5. The machine game playing method of whipped egg playing cards according to claim 1, wherein in step 3), the constant k is obtained by:

presetting a value of k, calculating an amplification loss value when the value of k is 2, calculating a reduction loss value when the value of k is 1/2, and continuously adjusting by increasing or reducing 0.5 every time to find the value of k with the maximum winning number; firstly, a pair of cards which are dealt to a hand are put into a deep learning neural network for training, and parameters are changed: training round number epoch, normalization parameter min-max and learning rate, and obtaining the value of k with the maximum probability of winning the whole deck.

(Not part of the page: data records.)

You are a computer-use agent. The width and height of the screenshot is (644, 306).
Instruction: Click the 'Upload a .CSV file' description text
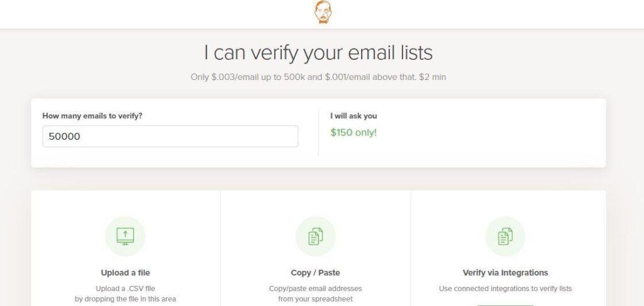pos(125,288)
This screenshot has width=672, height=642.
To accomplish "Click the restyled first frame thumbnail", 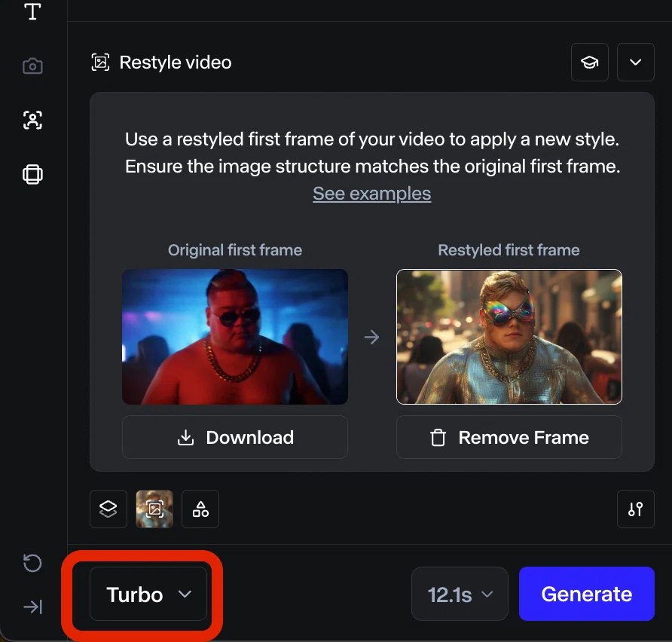I will pyautogui.click(x=509, y=337).
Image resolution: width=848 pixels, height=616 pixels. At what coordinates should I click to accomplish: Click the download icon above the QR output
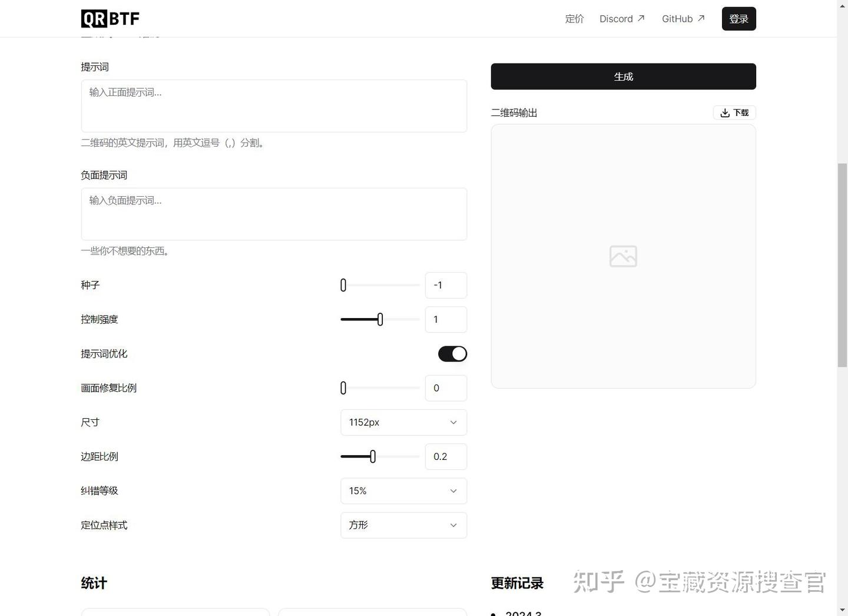[x=725, y=112]
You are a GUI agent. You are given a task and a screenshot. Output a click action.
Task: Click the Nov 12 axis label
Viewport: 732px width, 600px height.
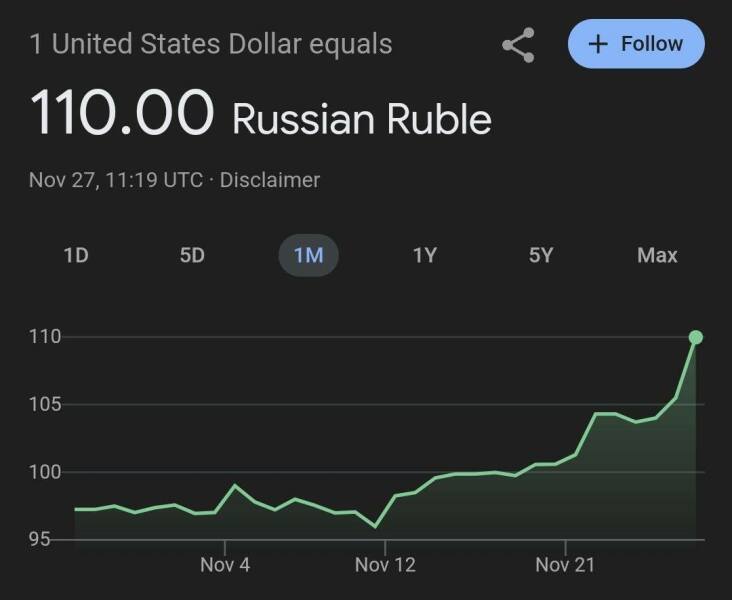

6. The machine game playing method of whipped egg poker according to claim 5, wherein each k value is trained 20 times, the probability of winning the current k is calculated, 0.5 is preset to be added in the program as an automatic training mode, the probability of winning one time is tested every 0.5 is added, and the value of k which is easiest to win is finally screened out.

7. The machine game playing method of whipped egg playing card according to claim 5, wherein the deep learning neural network is a Monte Carlo tree search based neural network.

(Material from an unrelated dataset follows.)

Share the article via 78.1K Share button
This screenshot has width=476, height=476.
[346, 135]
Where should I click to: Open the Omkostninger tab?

8. The machine game playing method of whipped egg playing cards as claimed in claim 1, wherein the network structure comprises: 3 convolutional layers, one Flatten layer, 4 Dense fully-connected layers and 1 softmax layer; in the convolution layer, the size of a coiling machine core is 3 x 3, and the step length of the coiling machine is 1; the Flatten layer is used for realizing one-dimensional input multi-dimensional data, namely compressing the data of height, width and channel into a one-dimensional array with the length of height multiplied by width multiplied by channel, and then connecting the one-dimensional array with the full-connection layer; after passing through the sense fully-connected layer, the softmax layer maps a plurality of scalars into a probability distribution, and each value output by the softmax layer is in a range of (0, 1); the softmax function is often used in the last layer of the neural network as the output layer for multi-classification.

9. A machine game card-playing system of whipped egg poker, comprising: a memory, a processor and a computer program stored on the memory, the computer program being configured to carry out the steps of the method of any one of claims 1 to 8 when invoked by the processor.

10. A computer-readable storage medium characterized by: the computer-readable storage medium stores a computer program configured to implement the steps of the method of any of claims 1-8 when invoked by a processor.